Nahle Ali Alakbar, Hamdar Hussein, Jawad Ali, Obaied Alahmar Fadi
Damascus University, Faculty of Medicine, Damascus, Syria.
Damascus University, Faculty of Medicine, Damascus, Syria.
Int J Surg Case Rep. 2023 Aug;109:108506. doi: 10.1016/j.ijscr.2023.108506. Epub 2023 Jul 13.
Neuroendocrine tumors (NETs) are rare malignancies, accounting for a small percentage of gastrointestinal and bronchopulmonary cancers. Retroperitoneal NETs are infrequent and can be primary or metastatic. They are commonly metastatic rather than primary tumors, with primary retroperitoneal NETs being exceptionally rare.
A 38-year-old woman presented with left flank pain persisting for one year, which had progressively worsened. Imaging revealed a large retroperitoneal mass exerting pressure on the stomach, spleen, liver, and upper pole of the left kidney. A biopsy of the tumor was done and the results were consistent with NET. The tumor, which measured approximately 19 × 12.5 × 11 cm, was surgically removed, and the pathological findings were consistent with the results of the biopsy prior to the surgery.

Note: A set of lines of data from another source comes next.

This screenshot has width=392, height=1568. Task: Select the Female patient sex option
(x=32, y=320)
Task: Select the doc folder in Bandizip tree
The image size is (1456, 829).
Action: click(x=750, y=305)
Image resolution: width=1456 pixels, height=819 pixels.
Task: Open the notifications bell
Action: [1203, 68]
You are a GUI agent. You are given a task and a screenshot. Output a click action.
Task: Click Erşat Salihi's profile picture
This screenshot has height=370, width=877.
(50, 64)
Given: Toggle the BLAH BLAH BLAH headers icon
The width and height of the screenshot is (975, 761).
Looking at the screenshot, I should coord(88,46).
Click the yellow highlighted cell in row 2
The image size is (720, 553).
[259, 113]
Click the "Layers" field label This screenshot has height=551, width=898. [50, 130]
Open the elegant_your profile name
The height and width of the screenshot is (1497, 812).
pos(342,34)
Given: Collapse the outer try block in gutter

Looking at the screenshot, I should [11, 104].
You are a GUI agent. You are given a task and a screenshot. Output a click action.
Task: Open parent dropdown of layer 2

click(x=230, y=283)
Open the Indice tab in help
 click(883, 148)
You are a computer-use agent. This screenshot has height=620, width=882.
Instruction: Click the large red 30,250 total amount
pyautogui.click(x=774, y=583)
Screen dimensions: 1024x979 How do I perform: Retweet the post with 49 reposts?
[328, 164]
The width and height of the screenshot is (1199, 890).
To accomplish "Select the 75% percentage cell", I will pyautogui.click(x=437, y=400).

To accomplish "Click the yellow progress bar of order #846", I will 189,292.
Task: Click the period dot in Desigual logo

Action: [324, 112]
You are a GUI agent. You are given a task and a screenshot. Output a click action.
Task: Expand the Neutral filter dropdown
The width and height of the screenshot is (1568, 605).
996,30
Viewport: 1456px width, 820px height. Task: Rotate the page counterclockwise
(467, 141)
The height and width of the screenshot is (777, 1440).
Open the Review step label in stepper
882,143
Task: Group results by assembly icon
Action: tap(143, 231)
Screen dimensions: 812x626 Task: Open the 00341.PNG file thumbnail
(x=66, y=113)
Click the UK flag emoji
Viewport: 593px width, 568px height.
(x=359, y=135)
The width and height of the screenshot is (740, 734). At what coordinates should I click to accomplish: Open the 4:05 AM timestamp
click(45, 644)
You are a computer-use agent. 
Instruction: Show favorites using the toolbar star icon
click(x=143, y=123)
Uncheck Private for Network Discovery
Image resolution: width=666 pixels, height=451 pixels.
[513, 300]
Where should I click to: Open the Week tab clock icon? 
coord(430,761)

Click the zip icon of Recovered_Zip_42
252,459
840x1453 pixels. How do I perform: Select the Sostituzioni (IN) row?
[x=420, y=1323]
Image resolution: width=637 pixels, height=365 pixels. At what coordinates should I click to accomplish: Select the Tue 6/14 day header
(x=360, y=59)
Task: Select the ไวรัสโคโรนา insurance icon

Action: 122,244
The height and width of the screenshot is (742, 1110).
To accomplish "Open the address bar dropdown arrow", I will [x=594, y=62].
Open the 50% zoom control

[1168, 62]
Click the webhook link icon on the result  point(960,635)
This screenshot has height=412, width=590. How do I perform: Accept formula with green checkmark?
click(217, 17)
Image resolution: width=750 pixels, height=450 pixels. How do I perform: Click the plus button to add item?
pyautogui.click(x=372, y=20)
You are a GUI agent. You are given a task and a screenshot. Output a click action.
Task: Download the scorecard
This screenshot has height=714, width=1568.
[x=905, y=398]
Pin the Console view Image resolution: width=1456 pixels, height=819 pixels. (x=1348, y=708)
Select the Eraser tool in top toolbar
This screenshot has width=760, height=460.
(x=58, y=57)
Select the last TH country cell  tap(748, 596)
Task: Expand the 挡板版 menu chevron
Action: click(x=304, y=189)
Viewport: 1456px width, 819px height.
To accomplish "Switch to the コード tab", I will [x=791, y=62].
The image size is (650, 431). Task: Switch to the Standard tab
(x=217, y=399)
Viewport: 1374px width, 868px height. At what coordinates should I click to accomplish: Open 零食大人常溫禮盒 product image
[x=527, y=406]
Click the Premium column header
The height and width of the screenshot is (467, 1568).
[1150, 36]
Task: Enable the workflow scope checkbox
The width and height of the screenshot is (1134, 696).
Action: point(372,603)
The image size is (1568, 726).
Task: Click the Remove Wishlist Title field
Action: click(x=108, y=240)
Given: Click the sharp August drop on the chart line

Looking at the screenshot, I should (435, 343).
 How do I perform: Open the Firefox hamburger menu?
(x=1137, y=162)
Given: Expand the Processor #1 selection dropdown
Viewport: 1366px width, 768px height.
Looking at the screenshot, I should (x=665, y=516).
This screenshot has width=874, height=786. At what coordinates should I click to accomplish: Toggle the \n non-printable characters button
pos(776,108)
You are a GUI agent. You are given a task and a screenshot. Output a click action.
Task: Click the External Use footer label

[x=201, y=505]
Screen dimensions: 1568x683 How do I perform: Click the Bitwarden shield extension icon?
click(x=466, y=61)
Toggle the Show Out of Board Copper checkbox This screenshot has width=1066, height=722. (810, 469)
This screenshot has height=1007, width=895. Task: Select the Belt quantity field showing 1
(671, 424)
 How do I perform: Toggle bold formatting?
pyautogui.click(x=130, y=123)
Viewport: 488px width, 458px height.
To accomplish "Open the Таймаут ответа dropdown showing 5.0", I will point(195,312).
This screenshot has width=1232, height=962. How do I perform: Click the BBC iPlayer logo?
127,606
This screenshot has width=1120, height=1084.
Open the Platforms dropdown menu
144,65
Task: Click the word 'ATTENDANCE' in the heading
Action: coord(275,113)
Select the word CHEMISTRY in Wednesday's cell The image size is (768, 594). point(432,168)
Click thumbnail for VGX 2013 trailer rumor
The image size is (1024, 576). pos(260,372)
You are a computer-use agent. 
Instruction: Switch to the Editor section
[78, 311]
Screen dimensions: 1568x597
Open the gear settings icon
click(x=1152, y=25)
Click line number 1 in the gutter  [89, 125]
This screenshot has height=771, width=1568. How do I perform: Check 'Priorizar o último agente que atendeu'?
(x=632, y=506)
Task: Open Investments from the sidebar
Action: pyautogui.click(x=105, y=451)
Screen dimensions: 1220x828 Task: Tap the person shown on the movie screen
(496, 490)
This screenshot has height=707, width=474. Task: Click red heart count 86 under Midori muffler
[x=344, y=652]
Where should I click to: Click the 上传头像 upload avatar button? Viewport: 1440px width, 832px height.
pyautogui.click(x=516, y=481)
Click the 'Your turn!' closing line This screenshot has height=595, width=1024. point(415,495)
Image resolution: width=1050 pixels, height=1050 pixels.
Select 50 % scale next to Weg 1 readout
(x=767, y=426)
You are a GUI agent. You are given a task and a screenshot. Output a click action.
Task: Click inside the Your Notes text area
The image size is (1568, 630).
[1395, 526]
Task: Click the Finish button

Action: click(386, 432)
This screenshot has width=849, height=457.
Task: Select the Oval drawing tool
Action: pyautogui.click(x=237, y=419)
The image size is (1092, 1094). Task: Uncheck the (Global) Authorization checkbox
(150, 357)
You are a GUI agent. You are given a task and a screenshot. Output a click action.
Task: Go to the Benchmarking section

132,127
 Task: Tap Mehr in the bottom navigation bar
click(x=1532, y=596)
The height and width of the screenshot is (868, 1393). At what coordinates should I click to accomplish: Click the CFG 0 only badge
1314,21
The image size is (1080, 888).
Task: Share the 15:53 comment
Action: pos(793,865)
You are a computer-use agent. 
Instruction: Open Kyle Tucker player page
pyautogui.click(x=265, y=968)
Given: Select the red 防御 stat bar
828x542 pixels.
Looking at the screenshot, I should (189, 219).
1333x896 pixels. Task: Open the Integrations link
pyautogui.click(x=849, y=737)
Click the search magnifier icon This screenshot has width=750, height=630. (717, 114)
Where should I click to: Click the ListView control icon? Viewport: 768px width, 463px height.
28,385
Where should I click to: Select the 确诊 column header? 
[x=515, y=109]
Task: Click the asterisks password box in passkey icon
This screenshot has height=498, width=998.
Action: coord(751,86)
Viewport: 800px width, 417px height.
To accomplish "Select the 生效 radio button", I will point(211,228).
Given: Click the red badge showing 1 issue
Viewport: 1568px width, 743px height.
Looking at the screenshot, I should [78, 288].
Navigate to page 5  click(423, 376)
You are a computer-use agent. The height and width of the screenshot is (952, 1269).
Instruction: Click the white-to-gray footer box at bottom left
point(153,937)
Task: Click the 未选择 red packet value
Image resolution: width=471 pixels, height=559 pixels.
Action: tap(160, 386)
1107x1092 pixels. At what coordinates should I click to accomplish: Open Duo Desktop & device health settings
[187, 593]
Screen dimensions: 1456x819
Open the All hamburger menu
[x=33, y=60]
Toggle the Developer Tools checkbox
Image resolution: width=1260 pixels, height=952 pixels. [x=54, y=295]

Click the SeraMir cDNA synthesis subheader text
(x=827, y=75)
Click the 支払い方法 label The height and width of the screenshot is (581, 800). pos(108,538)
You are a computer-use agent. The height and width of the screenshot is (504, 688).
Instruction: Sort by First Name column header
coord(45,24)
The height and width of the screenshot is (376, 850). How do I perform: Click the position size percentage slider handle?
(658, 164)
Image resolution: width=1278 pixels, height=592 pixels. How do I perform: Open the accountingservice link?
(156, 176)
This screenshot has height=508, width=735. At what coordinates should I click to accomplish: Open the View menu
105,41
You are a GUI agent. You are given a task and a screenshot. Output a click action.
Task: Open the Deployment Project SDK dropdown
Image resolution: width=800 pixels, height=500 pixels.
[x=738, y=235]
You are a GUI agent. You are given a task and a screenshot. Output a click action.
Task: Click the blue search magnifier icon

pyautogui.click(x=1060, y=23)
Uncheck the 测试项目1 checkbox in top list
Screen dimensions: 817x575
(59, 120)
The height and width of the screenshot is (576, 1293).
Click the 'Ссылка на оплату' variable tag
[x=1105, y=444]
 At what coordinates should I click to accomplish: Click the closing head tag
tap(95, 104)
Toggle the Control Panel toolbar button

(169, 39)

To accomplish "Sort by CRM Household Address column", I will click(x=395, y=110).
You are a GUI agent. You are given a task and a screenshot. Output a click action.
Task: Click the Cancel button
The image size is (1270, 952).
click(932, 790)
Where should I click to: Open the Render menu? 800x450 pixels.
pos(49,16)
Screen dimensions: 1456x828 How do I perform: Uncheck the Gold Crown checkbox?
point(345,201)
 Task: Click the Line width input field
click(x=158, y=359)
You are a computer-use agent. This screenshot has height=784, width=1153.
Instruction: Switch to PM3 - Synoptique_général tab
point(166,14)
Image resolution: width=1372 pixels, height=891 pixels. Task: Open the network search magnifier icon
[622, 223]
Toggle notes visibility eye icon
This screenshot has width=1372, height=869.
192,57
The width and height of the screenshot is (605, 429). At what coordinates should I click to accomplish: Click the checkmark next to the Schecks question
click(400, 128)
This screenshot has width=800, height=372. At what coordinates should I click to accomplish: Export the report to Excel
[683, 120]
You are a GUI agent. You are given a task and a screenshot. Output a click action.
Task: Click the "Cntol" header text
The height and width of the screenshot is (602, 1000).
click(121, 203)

Neuroendocrine tumors are rare and exhibit diverse characteristics based on location, size, hormone secretion, and metastasis. Retroperitoneal neuroendocrine tumors are typically metastatic and rarely primary. The extremely large size of the tumor in this case highlights the surgical challenges associated with retroperitoneal NETs. Imaging, such as CT and MRI, plays a crucial role in diagnosis.
The study emphasizes the need to consider primary NETs as a possible cause of large retroperitoneal masses, especially if the tumor size is significant. Surgical resection is the primary treatment option with generally favorable outcomes. However, the size of the tumor can complicate treatment, and further research is needed to evaluate the effectiveness of postoperative adjuvant therapy and develop therapeutic approaches for recurrent NETs.
神经内分泌肿瘤(NETs)是罕见的恶性肿瘤,在胃肠道和支气管肺癌中占比很小。腹膜后NETs较为少见,可为原发性或转移性。它们通常是转移性的而非原发性肿瘤,原发性腹膜后NETs极为罕见。
一名38岁女性因左侧胁腹疼痛持续一年且逐渐加重前来就诊。影像学检查显示一个巨大的腹膜后肿块,对胃、脾、肝和左肾上极产生压迫。对肿瘤进行了活检,结果与NET一致。该肿瘤大小约为19×12.5×11厘米,通过手术切除,病理结果与手术前活检结果一致。
神经内分泌肿瘤罕见,根据位置、大小、激素分泌和转移情况表现出不同特征。腹膜后神经内分泌肿瘤通常是转移性的,很少是原发性的。本病例中肿瘤极大,凸显了腹膜后NETs相关的手术挑战。CT和MRI等影像学检查在诊断中起关键作用。
该研究强调,对于巨大的腹膜后肿块,尤其是肿瘤体积较大时,需要考虑原发性NETs作为可能病因。手术切除是主要治疗选择,总体预后良好。然而,肿瘤大小会使治疗复杂化,并需要进一步研究以评估术后辅助治疗的有效性以及开发复发性NETs的治疗方法。